* GIVEN REQUEST 1 *
Reproduce verbatim the records from the line containing "Screen dimensions: 1456x819" through the final line of the records, both ends included.
----- TEXT BLOCK -----
Compilation is not a directly verifiable deterministic process across compiler versions, library versions, operating systems, or a number of other different variables. The only way to verify is to perform a diff at the assembly level. There are lots of tools that can do this but you still need to put the manual work in.

Polynomial
  • 132,208
  • 43
  • 298
  • 379
  • 35
    Even that isn't going to be reliable across optimization levels. – chrylis -cautiouslyoptimistic- Mar 25 '19 at 05:48
  • 44
    Even *if* the compiled object code is 100% identical, there may still be timestamps in the executable file's metadata which cause the resulting binaries to differ even though the code is identical. – Jörg W Mittag Mar 25 '19 at 07:00
  • 2
    Reproducible builds solve this problem. – forest Mar 25 '19 at 08:34
  • This is the real answer. Build never supposed to produce the same binary on two different machines even with same OS, compiler version and configuration. It is just stated nowhere, and no one actually assumed this, at least in C++ world. I don't like the accepted answer because it is specific to the app and does not explain this. – Croll Mar 26 '19 at 09:07
22

Polynomial tells you what may happen, and how to solve it. Here I will illustrate it:

I ran both binaries through strings and diffed them. That enough shows some completely harmless differences, in particular, the compiler used:

GCC: (Debian 6.3.0-18) 6.3.0 20170516                         | GCC: (GNU) 8.2.1 20181105 (Red Hat 8.2.1-5)
                                                              > GCC: (GNU) 8.3.1 20190223 (Red Hat 8.3.1-2)
                                                              > gcc 8.2.1 20181105

Some of the private names used are also different:

_ZNSt7__cxx1112basic_stringIcSt11char_traitsIcESaIcEEaSEOS4_@ | _ZNSt7__cxx1112basic_stringIcSt11char_traitsIcESaIcEEaSERKS4_

And some sections seem to be shuffled, so the diff cannot match them exactly.

Even on the same computer, without optimisation and -O3 shows different files:

_ZNSt7__cxx1112basic_stringIcSt11char_traitsIcESaIcEE6appendE | _ZNSt7__cxx1115basic_stringbufIcSt11char_traitsIcESaIcEED2Ev

Even shuffling of internal data:

Diccionario creado!                                           <
MENU                                                          <
1. Generador de Diccionarios                                  <
0. Salir                                                      <
/***                                                          <
*    $$|  |$$ |$$|                                            <
*    $$|  |$$ |$$|                                              *    $$|  |$$ |$$|                                  
*    $$|  |$$ |$$|     $$| |$$  |$$$$$$|  |$$$$$$|              *    $$|  |$$ |$$|     $$| |$$  |$$$$$$|  |$$$$$$|  
*    $$$$$$$$ |$$|     $$| |$$ |$$ __ $$|  ____$$|              *    $$$$$$$$ |$$|     $$| |$$ |$$ __ $$|  ____$$|  
*    $$|  |$$ |$$|     $$| |$$ |$$|  |$$| $$$$$$$|              *    $$|  |$$ |$$|     $$| |$$ |$$|  |$$| $$$$$$$|  
*    $$|  |$$ |$$|___  $$|_|$$ |$$|  |$$| $$___$$|              *    $$|  |$$ |$$|___  $$|_|$$ |$$|  |$$| $$___$$|  
*    $$|  |$$ |$$$$$$$| $$$$$  |$$|  |$$| $$$$$$$|              *    $$|  |$$ |$$$$$$$| $$$$$  |$$|  |$$| $$$$$$$|  
*    ----------------------------------------------             *    ---------------------------------------------- 
                                                              > -------------------
                                                              > Diccionario creado!
-----
* GIVEN REQUEST 2 *
Answer these questions from the thread on comparing compiled binaries:
(a) According to the opening post, what is the only way to verify compilation output?
(b) Which approach does one comment say solves the timestamp problem?
(c) What tool were both binaries run through before being diffed?
----- RECORDS SHOWN -----
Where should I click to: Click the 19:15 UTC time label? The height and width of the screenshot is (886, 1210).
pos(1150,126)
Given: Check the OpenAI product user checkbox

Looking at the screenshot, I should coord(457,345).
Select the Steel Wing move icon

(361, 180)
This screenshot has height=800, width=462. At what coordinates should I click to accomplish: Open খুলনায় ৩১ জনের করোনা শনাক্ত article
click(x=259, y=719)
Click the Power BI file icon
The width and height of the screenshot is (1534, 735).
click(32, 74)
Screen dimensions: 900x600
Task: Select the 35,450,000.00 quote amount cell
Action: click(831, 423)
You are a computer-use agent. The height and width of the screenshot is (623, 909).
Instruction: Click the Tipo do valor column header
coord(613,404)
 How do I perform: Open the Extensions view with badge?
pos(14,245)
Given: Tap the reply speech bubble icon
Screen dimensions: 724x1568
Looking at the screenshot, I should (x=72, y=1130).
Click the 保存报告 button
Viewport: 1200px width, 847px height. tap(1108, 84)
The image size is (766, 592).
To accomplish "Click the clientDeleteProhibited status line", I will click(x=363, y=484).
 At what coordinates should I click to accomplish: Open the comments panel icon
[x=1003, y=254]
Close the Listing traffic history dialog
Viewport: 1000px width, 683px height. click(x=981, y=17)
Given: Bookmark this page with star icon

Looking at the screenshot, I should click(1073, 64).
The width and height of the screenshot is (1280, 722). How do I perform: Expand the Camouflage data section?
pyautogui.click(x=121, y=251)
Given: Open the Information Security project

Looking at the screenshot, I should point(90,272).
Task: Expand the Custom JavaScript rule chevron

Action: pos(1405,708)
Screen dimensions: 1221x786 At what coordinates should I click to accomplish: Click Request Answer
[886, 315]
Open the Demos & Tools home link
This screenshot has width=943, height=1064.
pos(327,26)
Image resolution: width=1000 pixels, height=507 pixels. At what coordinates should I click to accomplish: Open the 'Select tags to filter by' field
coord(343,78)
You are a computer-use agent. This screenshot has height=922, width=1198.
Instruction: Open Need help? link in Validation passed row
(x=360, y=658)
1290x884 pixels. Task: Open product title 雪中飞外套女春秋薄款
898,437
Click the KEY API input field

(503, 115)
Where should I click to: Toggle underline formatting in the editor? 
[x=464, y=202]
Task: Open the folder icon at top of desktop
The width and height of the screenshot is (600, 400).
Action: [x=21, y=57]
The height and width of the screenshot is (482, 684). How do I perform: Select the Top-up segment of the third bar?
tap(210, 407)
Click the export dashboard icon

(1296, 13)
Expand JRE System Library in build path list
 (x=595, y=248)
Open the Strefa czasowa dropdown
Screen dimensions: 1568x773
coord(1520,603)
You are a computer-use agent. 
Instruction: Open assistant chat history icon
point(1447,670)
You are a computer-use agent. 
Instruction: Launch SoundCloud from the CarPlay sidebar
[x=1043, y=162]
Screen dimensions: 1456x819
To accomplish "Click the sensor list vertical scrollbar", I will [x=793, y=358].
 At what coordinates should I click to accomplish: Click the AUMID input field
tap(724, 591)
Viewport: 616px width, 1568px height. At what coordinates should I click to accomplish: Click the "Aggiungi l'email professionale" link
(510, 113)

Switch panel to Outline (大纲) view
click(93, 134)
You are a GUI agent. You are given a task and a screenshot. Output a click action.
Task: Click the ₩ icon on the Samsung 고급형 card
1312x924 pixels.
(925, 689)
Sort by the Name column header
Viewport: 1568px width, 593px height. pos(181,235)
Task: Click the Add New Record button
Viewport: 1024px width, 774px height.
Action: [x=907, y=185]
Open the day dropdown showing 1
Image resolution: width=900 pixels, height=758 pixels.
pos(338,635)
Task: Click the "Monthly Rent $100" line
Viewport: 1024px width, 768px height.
-----
* WRITTEN REPLY 1 *
Screen dimensions: 1456x819
To accomplish "Click the sensor list vertical scrollbar", I will [x=793, y=358].
 At what coordinates should I click to accomplish: Click the AUMID input field
tap(724, 591)
Viewport: 616px width, 1568px height. At what coordinates should I click to accomplish: Click the "Aggiungi l'email professionale" link
(510, 113)

Switch panel to Outline (大纲) view
click(93, 134)
You are a GUI agent. You are given a task and a screenshot. Output a click action.
Task: Click the ₩ icon on the Samsung 고급형 card
1312x924 pixels.
(925, 689)
Sort by the Name column header
Viewport: 1568px width, 593px height. pos(181,235)
Task: Click the Add New Record button
Viewport: 1024px width, 774px height.
Action: [x=907, y=185]
Open the day dropdown showing 1
Image resolution: width=900 pixels, height=758 pixels.
pos(338,635)
Task: Click the "Monthly Rent $100" line
Viewport: 1024px width, 768px height.

* WRITTEN REPLY 2 *
(a) Performing a diff at the assembly level.
(b) Reproducible builds.
(c) strings.